**Selected excerpt:**
□ □ □ □ □ □ □
Bellyblueboy · 16/11/2024 10:11

I agree that as a couple they should have hammer all this out before having a baby. They should have understood each others priorities and boundaries. They are clearly very different people.

I wouldn’t be happy if a partner decided to become a stay at home dad without consulting me. I too would want a two income household.

but this couple are now deep into that unilateral decision. And the relationship sounds very damaged.

Gt360 · 16/11/2024 10:14

Hellohah · 16/11/2024 10:05

I seem to be the only one who sees where he's coming from 🤦🏻‍♀️

You said in a post that you always knew he was the kind of person that didn't believe in a household where one person was the breadwinner and then you seemed to take the decision that was the way it was to be.

Did you not discuss all this properly before having the baby?

I was a single parent, it's hard being solely financially responsible for another human when you've made that choice yourself, I can only imagine how hard it is to be financially responsible for 2 people when you didn't want that in the first place. So I fully understand he feels resentment. Not saying he's going about it in the right way, but from what you've said, you made a decision that affects him more than you realised.
□ □ □ □ □ □ □
**Exercise set:**
#1 Reproduce the forum thread from "Hellohah · 16/11/2024" to "it was to be." word for word.
#2 Carry on the forum thread about the couple and the stay-at-home decision from the point where it ends.

**Data provided:**
□ □ □ □ □ □ □
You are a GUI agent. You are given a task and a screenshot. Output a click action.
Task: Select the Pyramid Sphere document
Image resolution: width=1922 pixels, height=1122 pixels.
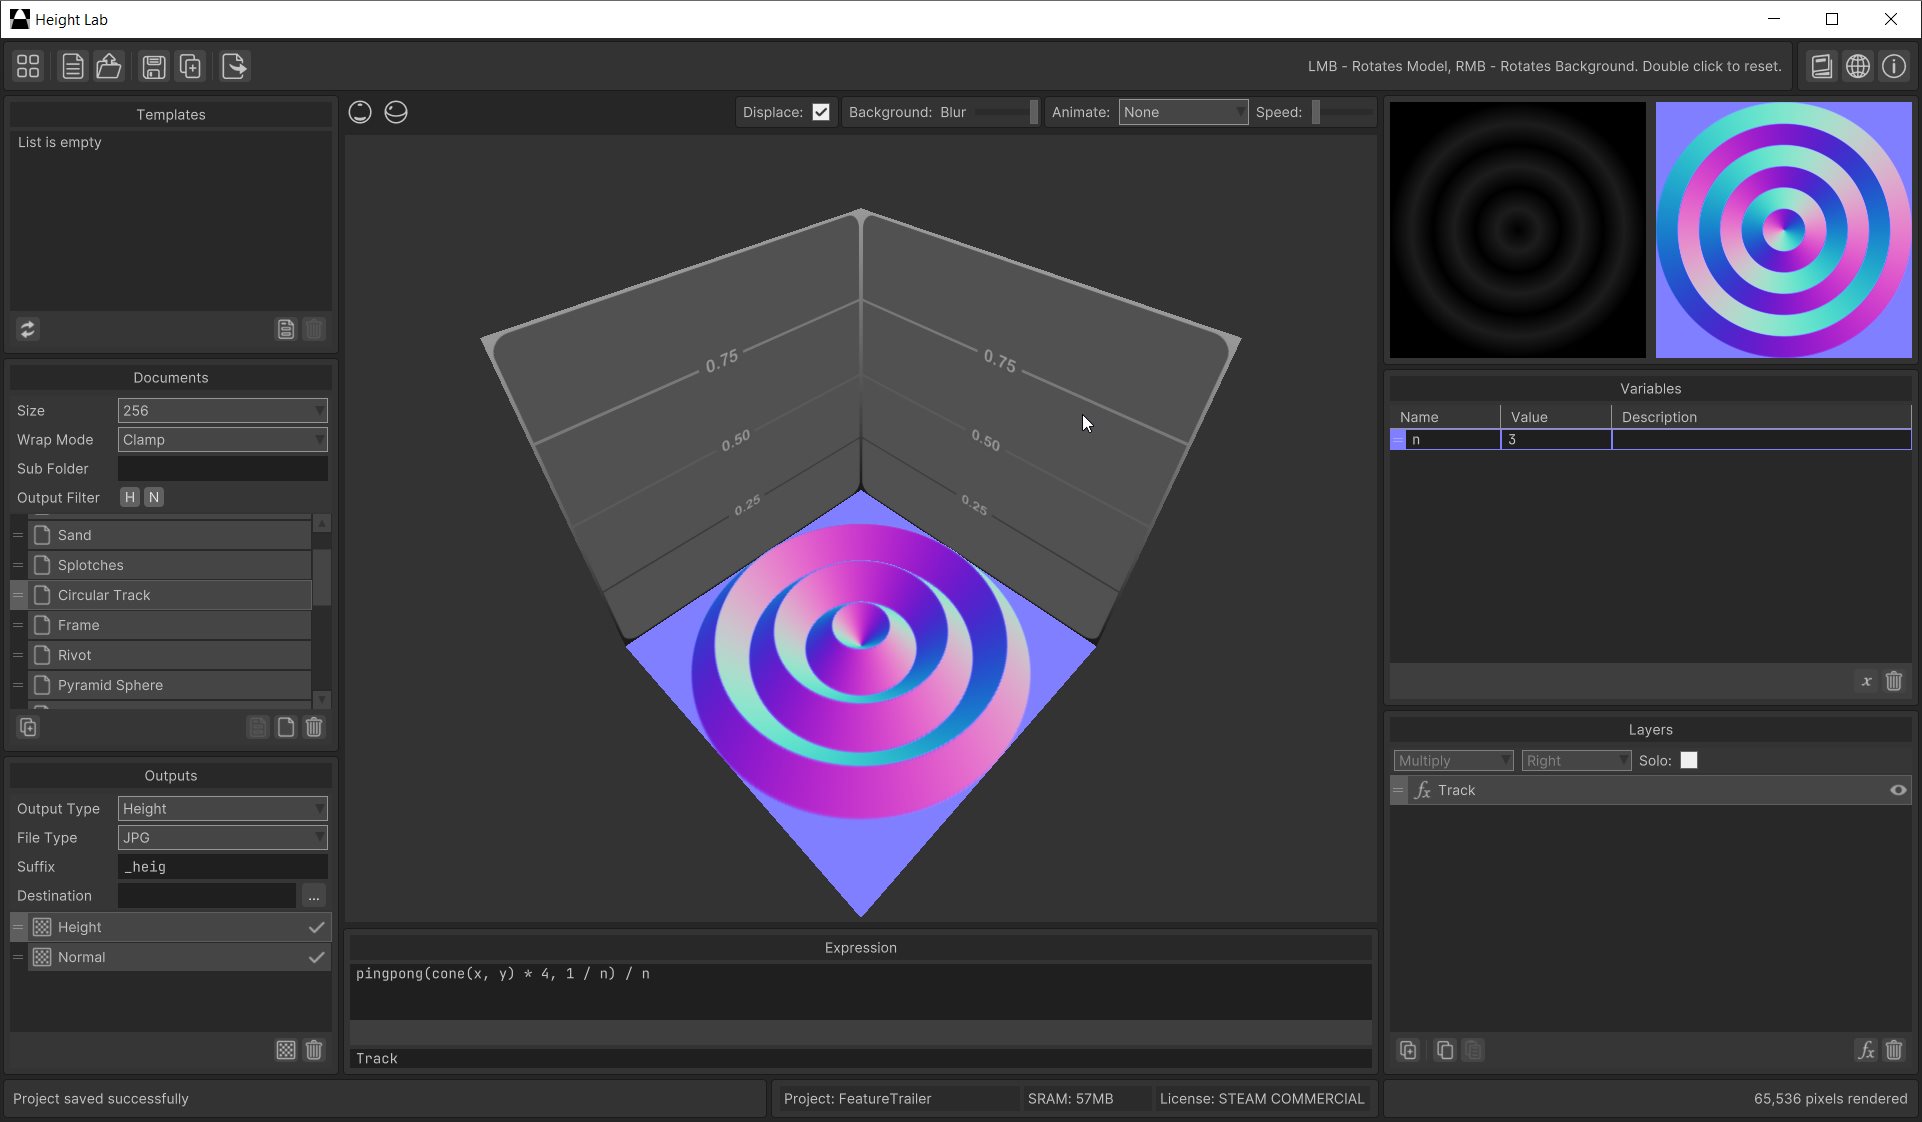(x=110, y=685)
□ □ □ □ □ □ □
**Per-task outputs:**
#1
Hellohah · 16/11/2024 10:05

I seem to be the only one who sees where he's coming from 🤦🏻‍♀️

You said in a post that you always knew he was the kind of person that didn't believe in a household where one person was the breadwinner and then you seemed to take the decision that was the way it was to be.

#2
your right in the sense that yes I was intending after my maternity to go back full time before having a child. After there was no way and yes I did take that decision from him, I can’t undo it and I won’t - it’s just that I would make sure I would have had funds to support myself for the bills (the business I’m setting up should allow for working from home and flexibility). We didn’t sit down and say ok after x months you go back to work - I took redundancy with the intention of finding a job which I would of had to leave that job anyway as it was very high stress. There was just a feeling after visiting nurseries that I couldn’t go through with it. But yes I get it he feels betrayed - but look what he got in the first place no one talks about the sacrifice I’ve made - it was a hard slog in so many ways but he has a child that he had peace of mind when he went to work that was looked after and there was no potential issues with her wellbeing - mine on the other hand I’ve put everything on hold to do that in terms of my own time that I’m slowly trying to get back.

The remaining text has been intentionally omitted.